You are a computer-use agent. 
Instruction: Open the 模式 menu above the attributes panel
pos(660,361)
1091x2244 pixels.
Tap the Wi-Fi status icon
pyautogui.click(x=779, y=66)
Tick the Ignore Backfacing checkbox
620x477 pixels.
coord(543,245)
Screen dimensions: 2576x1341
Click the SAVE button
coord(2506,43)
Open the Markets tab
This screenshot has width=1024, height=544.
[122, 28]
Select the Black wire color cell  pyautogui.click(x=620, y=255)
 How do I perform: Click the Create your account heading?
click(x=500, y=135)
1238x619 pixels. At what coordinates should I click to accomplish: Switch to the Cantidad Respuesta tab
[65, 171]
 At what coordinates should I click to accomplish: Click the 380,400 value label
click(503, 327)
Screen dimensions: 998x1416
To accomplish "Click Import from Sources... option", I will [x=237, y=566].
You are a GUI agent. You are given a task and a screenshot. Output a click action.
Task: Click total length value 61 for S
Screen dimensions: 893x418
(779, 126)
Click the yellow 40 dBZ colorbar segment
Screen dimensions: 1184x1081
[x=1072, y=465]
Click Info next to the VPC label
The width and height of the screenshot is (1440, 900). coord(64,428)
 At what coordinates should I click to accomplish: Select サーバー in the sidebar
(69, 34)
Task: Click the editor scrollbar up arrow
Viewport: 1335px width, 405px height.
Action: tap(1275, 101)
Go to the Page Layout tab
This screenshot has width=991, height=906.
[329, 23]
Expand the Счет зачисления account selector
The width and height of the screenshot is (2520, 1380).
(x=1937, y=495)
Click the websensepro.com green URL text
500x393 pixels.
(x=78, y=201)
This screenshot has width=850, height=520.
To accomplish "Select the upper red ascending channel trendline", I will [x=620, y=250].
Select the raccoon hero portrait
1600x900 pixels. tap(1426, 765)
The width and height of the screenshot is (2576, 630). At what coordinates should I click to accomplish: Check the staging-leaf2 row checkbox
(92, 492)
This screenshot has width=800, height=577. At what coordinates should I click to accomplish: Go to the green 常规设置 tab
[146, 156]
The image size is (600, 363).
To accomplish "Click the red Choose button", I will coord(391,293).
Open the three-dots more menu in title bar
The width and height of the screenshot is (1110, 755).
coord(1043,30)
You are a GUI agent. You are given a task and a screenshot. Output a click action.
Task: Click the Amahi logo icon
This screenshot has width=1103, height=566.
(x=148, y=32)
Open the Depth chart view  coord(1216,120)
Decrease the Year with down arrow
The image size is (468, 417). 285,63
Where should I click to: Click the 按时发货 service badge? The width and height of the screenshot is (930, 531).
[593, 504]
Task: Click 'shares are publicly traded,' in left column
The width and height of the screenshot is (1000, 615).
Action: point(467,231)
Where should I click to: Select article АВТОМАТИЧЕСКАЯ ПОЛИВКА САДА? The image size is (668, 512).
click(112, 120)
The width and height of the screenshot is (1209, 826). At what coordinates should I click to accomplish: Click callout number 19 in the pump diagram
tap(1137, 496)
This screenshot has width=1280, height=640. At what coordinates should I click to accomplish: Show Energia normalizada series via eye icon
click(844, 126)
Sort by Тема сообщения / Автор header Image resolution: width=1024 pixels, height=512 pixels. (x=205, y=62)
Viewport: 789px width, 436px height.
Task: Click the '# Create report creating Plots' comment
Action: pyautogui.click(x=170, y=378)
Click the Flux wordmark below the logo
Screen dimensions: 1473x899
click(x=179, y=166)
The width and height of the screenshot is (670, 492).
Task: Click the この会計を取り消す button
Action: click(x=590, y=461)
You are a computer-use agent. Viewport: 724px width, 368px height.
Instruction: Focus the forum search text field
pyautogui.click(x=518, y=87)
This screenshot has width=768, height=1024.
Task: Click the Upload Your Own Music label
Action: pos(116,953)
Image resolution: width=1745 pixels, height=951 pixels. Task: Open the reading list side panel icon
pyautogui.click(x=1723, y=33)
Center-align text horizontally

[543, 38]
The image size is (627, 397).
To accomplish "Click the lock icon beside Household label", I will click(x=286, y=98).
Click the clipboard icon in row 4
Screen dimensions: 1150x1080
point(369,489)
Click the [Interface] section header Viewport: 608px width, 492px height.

------------------------------------------------------------------------

» **What you need to do**:
Every entry above needs to be duplicated exactly.

» **Finished exercise**:
You are a computer-use agent. 
Instruction: Open the 模式 menu above the attributes panel
pos(660,361)
1091x2244 pixels.
Tap the Wi-Fi status icon
pyautogui.click(x=779, y=66)
Tick the Ignore Backfacing checkbox
620x477 pixels.
coord(543,245)
Screen dimensions: 2576x1341
Click the SAVE button
coord(2506,43)
Open the Markets tab
This screenshot has width=1024, height=544.
[122, 28]
Select the Black wire color cell  pyautogui.click(x=620, y=255)
 How do I perform: Click the Create your account heading?
click(x=500, y=135)
1238x619 pixels. At what coordinates should I click to accomplish: Switch to the Cantidad Respuesta tab
[65, 171]
 At what coordinates should I click to accomplish: Click the 380,400 value label
click(503, 327)
Screen dimensions: 998x1416
To accomplish "Click Import from Sources... option", I will [x=237, y=566].
You are a GUI agent. You are given a task and a screenshot. Output a click action.
Task: Click total length value 61 for S
Screen dimensions: 893x418
(779, 126)
Click the yellow 40 dBZ colorbar segment
Screen dimensions: 1184x1081
[x=1072, y=465]
Click Info next to the VPC label
The width and height of the screenshot is (1440, 900). coord(64,428)
 At what coordinates should I click to accomplish: Select サーバー in the sidebar
(69, 34)
Task: Click the editor scrollbar up arrow
Viewport: 1335px width, 405px height.
Action: tap(1275, 101)
Go to the Page Layout tab
This screenshot has width=991, height=906.
[329, 23]
Expand the Счет зачисления account selector
The width and height of the screenshot is (2520, 1380).
(x=1937, y=495)
Click the websensepro.com green URL text
500x393 pixels.
(x=78, y=201)
This screenshot has width=850, height=520.
To accomplish "Select the upper red ascending channel trendline", I will [x=620, y=250].
Select the raccoon hero portrait
1600x900 pixels. tap(1426, 765)
The width and height of the screenshot is (2576, 630). At what coordinates should I click to accomplish: Check the staging-leaf2 row checkbox
(92, 492)
This screenshot has width=800, height=577. At what coordinates should I click to accomplish: Go to the green 常规设置 tab
[146, 156]
The image size is (600, 363).
To accomplish "Click the red Choose button", I will coord(391,293).
Open the three-dots more menu in title bar
The width and height of the screenshot is (1110, 755).
coord(1043,30)
You are a GUI agent. You are given a task and a screenshot. Output a click action.
Task: Click the Amahi logo icon
This screenshot has width=1103, height=566.
(x=148, y=32)
Open the Depth chart view  coord(1216,120)
Decrease the Year with down arrow
The image size is (468, 417). 285,63
Where should I click to: Click the 按时发货 service badge? The width and height of the screenshot is (930, 531).
[593, 504]
Task: Click 'shares are publicly traded,' in left column
The width and height of the screenshot is (1000, 615).
Action: point(467,231)
Where should I click to: Select article АВТОМАТИЧЕСКАЯ ПОЛИВКА САДА? The image size is (668, 512).
click(112, 120)
The width and height of the screenshot is (1209, 826). At what coordinates should I click to accomplish: Click callout number 19 in the pump diagram
tap(1137, 496)
This screenshot has width=1280, height=640. At what coordinates should I click to accomplish: Show Energia normalizada series via eye icon
click(844, 126)
Sort by Тема сообщения / Автор header Image resolution: width=1024 pixels, height=512 pixels. (x=205, y=62)
Viewport: 789px width, 436px height.
Task: Click the '# Create report creating Plots' comment
Action: pyautogui.click(x=170, y=378)
Click the Flux wordmark below the logo
Screen dimensions: 1473x899
click(x=179, y=166)
The width and height of the screenshot is (670, 492).
Task: Click the この会計を取り消す button
Action: click(x=590, y=461)
You are a computer-use agent. Viewport: 724px width, 368px height.
Instruction: Focus the forum search text field
pyautogui.click(x=518, y=87)
This screenshot has width=768, height=1024.
Task: Click the Upload Your Own Music label
Action: pos(116,953)
Image resolution: width=1745 pixels, height=951 pixels. Task: Open the reading list side panel icon
pyautogui.click(x=1723, y=33)
Center-align text horizontally

[543, 38]
The image size is (627, 397).
To accomplish "Click the lock icon beside Household label", I will click(x=286, y=98).
Click the clipboard icon in row 4
Screen dimensions: 1150x1080
point(369,489)
Click the [Interface] section header Viewport: 608px width, 492px height.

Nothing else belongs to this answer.